La complicidad de los agentes municipales designados por el alcalde Bautista era evidente para los pobladores. El profesor “Roberto” da un ejemplo: el 31 de marzo de 2008, “la policía pasó echando balazos por la plaza principal, por el mero centro. Así vaciaron el área porque la gente corrió a esconderse. Luego llegaron los malos y ‘levantaron’ al comerciante de la tienda de abarrotes. Nos secuestraban dentro de nuestro propio pueblo y la gente tenía miedo, antes éste era un pueblo seguro pero cuando gobernaba Bautista Chapina, la gente se metía a sus casas a las 10 de la noche”.

Los raptos tenían motivaciones económicas y políticas. Tras la muerte del ex candidato a alcalde Leopoldo Juárez Urbina, los miembros del Comisariado de Bienes Comunales —una autoridad agraria similar en poder a la Presidencia Municipal— se dividieron y formaron grupos rivales. Uno de ellas se ubicaba en la oposición al PRI, pero recibió un fuerte golpe cuando su secretario, Rafael García Ávila, y su tesorero, Armando Gerónimo Rafael, así como el asesor de predios arbolados Jesús Hernández Macías, fueron secuestrados el mismo día, 10 de febrero de 2011, pero por separado: el primero cuando se dirigía a su casa, el segundo, dentro de su hogar, y el último, en la cercana población de Paracho. No se ha vuelto a saber de ellos.

LA BATALLA

“N’hombre, las mujeres fueron las que se organizaron”, festeja “Tomás”, un apuesto p’urhépecha de 70 años que se acerca a saludarnos en una callejuela del centro. Su esposa lo espera, pero él insiste, con sus ojillos vivarachos bajo el sombrero de ala: “¡Ahora sí que ellas son más hombres que nosotros!”

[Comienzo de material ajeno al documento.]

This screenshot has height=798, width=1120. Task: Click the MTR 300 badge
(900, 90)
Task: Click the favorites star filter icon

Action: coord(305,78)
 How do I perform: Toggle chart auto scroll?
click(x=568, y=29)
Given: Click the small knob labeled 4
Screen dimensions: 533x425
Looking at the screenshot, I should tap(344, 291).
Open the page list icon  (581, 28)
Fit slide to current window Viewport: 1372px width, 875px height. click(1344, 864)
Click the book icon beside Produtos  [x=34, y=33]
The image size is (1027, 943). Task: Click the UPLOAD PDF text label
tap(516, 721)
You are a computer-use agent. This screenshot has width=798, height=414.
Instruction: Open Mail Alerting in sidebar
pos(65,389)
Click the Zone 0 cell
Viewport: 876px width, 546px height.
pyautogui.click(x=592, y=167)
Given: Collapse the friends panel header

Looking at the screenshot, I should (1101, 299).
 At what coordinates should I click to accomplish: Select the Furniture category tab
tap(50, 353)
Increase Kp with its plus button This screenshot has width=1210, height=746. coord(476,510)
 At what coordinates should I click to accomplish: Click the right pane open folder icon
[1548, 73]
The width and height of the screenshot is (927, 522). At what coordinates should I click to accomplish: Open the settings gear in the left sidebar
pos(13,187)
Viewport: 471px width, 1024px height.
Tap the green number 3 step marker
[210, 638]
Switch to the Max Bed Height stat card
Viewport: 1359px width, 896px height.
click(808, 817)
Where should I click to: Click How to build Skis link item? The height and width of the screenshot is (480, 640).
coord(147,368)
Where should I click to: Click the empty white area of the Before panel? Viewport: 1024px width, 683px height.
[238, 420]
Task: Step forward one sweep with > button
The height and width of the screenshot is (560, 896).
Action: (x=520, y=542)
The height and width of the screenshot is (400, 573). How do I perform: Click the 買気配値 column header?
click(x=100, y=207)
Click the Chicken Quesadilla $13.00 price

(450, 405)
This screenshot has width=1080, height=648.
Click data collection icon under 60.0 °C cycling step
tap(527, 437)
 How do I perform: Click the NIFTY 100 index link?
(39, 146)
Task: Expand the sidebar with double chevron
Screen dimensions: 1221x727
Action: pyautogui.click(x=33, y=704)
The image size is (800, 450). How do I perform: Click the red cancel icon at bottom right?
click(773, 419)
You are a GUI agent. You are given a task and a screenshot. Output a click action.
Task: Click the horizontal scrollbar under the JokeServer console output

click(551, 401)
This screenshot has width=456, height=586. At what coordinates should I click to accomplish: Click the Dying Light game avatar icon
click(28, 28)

“En la situación en la que estamos, los hombres corren más peligro”, nos explica en la Casa Comunal (antes Presidencia Municipal) “Flor”, una joven que está prestando el servicio social, un requisito para obtener el título de maestra de escuela. “Hasta ahora no han matado ni secuestrado a ninguna mujer”. Por eso, asegura, las cheranenses resolvieron encabezar el levantamiento, para ya no dejarse hacer tauandurini (“que te pateen”).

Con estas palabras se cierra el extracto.